For the word "Wedding", count the lines below that contain it. Give the number alone.

================================

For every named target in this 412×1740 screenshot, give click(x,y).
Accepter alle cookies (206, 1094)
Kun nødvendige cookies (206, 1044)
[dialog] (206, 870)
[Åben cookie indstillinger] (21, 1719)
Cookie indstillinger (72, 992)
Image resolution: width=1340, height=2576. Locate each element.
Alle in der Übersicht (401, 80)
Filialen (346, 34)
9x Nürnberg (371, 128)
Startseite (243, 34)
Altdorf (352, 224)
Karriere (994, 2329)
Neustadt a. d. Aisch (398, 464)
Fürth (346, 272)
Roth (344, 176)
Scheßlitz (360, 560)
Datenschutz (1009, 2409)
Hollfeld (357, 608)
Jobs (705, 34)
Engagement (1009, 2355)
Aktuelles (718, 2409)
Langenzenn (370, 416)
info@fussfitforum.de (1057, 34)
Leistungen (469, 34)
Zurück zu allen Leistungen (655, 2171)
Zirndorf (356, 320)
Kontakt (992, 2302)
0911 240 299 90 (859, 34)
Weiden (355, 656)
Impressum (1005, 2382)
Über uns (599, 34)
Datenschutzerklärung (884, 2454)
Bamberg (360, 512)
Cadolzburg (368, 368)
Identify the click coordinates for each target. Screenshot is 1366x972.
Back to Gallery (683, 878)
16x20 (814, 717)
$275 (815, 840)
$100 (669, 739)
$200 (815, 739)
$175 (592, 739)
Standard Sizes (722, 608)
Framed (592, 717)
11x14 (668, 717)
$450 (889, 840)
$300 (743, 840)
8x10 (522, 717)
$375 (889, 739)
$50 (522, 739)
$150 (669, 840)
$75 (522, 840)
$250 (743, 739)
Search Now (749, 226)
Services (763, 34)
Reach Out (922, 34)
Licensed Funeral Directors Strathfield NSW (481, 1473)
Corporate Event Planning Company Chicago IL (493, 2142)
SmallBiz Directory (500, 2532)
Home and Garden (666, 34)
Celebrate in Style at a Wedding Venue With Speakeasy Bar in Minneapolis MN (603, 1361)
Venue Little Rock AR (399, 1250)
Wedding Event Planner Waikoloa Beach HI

================================

## Finished task
2